The following comes from a December 19 New York Times article by Ross Douthat:

Time for another intervention on matters Catholic, I’m afraid. Last week Austen Ivereigh, author of a very fine Pope Francis biography and frequent defender of the pontiff against conservative critics, wrote a piece for Crux announcing that the debate over Amoris Laetitia and communion for the remarried is essentially over, that intransigent conservatives are now as much “dissenters” from the papal magisterium as any liberal agitating for the ordination of women under John Paul II — and that long after the cardinals questioning Francis are no more “than a footnote in the history of this papacy, long after Ross Douthat’s predicted schism from the columns of the New York Times has failed to materialize, the next generation of priests will be applying the magnificent teaching of Amoris Laetitia, and the noisy, angry strains of dissent will have faded into a distant memory.”

Since my predictions in this strange year in Western history do not exactly have the finest track record, I will not offer a detailed counter-prophecy. But let me suggest a few ways in which his argument does not seem to fully fit the realities of Catholic divisions at the moment.

First, Ivereigh’s insistence on the total clarity of Amoris and the Holy Spirit-driven theological consensus it allegedly reflects seems to be shared by relatively few ecclesiastics – which is why the overwhelming episcopal response to the cardinals’ questions, their dubia, has been a circumspect silence rather than a rush to rally ‘round the pope.

It may be that Amoris means exactly what Ivereigh says it means – a “yes” to communion for the remarried confined to extremely rare circumstances, basically, if I’m reading his interpretation right. But the text (very obviously and deliberately) doesn’t just come out and say that, and, pace Ivereigh and many others in the papal inner circle, the two synods decidedly did not either. Which is why we can have equally-reasonable-seeming interpretations of the document that vary by geography and ideology, ranging from the more-liberal-than-Walter Kasper approach in San Diego to the conservative (“dissenting”?) approaches in Poland and Phoenix and Portland and Philadelphia, with more cautiously liberal approaches, à la the pope’s own Argentina, most likely in many places in between.

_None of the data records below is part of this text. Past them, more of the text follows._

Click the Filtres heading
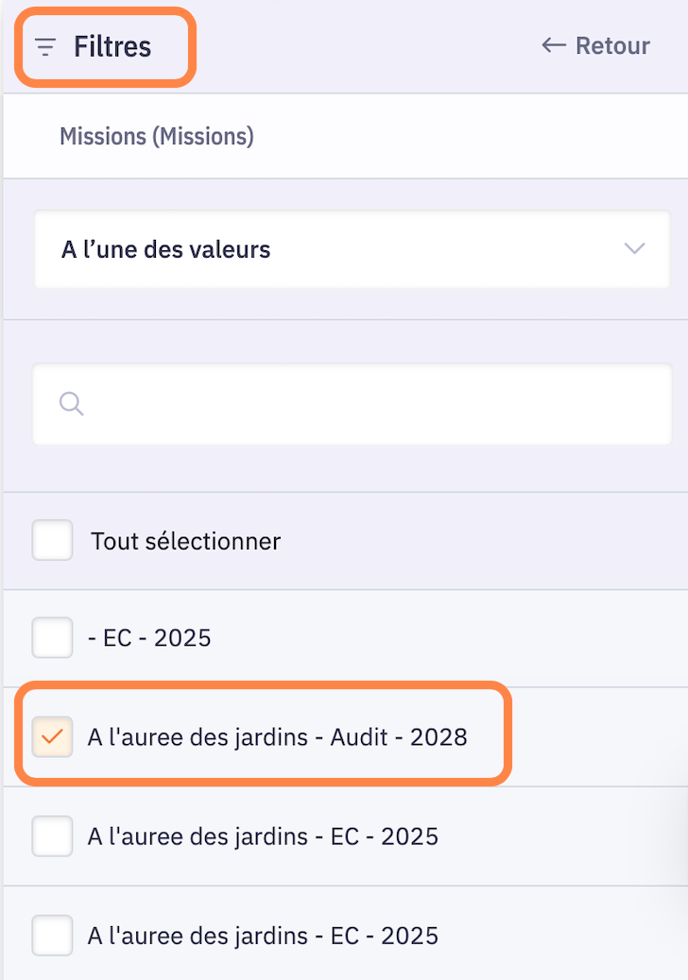 point(112,47)
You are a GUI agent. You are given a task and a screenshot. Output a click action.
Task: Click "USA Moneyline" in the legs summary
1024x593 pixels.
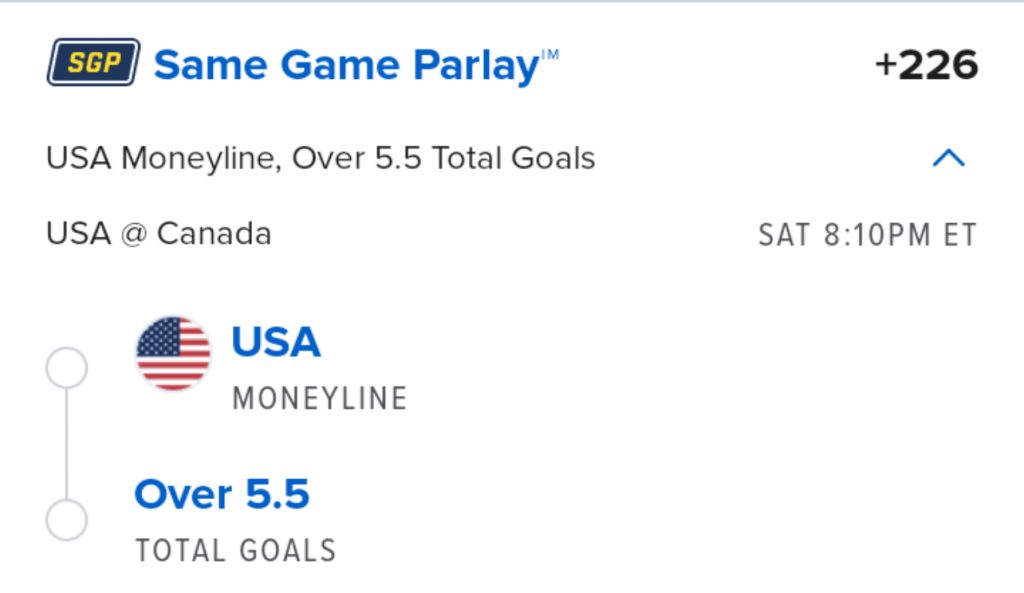click(160, 158)
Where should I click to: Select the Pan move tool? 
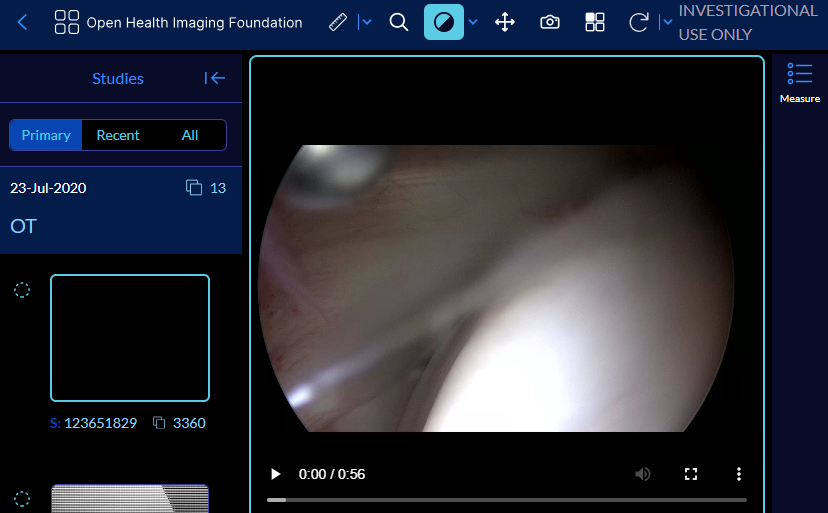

Now perhaps some sort of organic bottom-up process will eventually sort all these disagreements out; perhaps every bishop who takes the conservative line will pass away and be replaced by a moderate or liberal, and in fifty years perfect consensus will prevail through a purely biological solution. But more likely Rome will at some point be required to rule more clearly on precisely the issue that Ivereigh asserts is settled, finished, closed, and in need of no further commentary – because until Rome rules, not only surly, noisy lay Catholic scribblers in rich countries (as he, a lay Catholic scribbler from a rich country, describes the pope’s critics) but actual bishops of the church will probably continue treating the questions raised by the dubia as open and debatable, and the answers suggested by the two synods and the papal exhortation as ambiguous in the extreme.

Moreover: if it really is the case (I don’t think it is, but for the sake of argument let’s accept the claim) that so-called dissenters from Amoris are in roughly the same position as dissenters on various issues under John Paul II, isn’t the lesson of the Francis era for papal critics precisely the opposite of the “game over, guys” lecture that Ivereigh offers us? Namely, that despite all the official talk about how when Rome speaks the case is closed, what’s declared “over” in the church isn’t actually over if a new pope decides that the Vatican’s answer ought to change.

Ivereigh conjures up a plangent image of anti-papal dissidents, liberal then and conservative now, who “take refuge in their progressive or traditionalist liturgies and incandescent websites, firing off letters and petitions from lobbies and associations, vainly demanding, as ‘faithful Catholics’ that the pope do this, that, or the other … But even as they insist that there is a debate to be had, a case to answer, a matter to be settled, the train is leaving the station, and they are left on the platform, waving their arms.” Yet throughout the Francis era we have seen precisely the people who were seemingly “left on the platform” under John Paul II – progressive theologians, ecclesiastics, lay petitioners – suddenly ushered into the engine room and asked for their advice in steering the locomotive.

So if that can happen so easily – if a mattered “settled” by papal authority when Cardinal Kasper raised it twenty or thirty years ago can be reopened and relitigated under Francis, with a novel conclusion that leaves yesterday’s progressive dissenters plainly feeling vindicated and invigorated – then why should conservatives feel particularly concerned about the label of “dissenter” now? If you seek to make the church less of a tradition and more of a party, you can’t expect that label to carry the same sting. If yesterday’s Kasper, slapped down by the Congregation for the Doctrine of the Faith for proposing exceptions to the no-communion-for-the-remarried rule, can be today’s Robert McElroy, empowering his priests to give communion to most or eventually all of the remarried, then there is no reason for any conservative (or traditionalist for that matter) to assume that the wheel can’t turn again.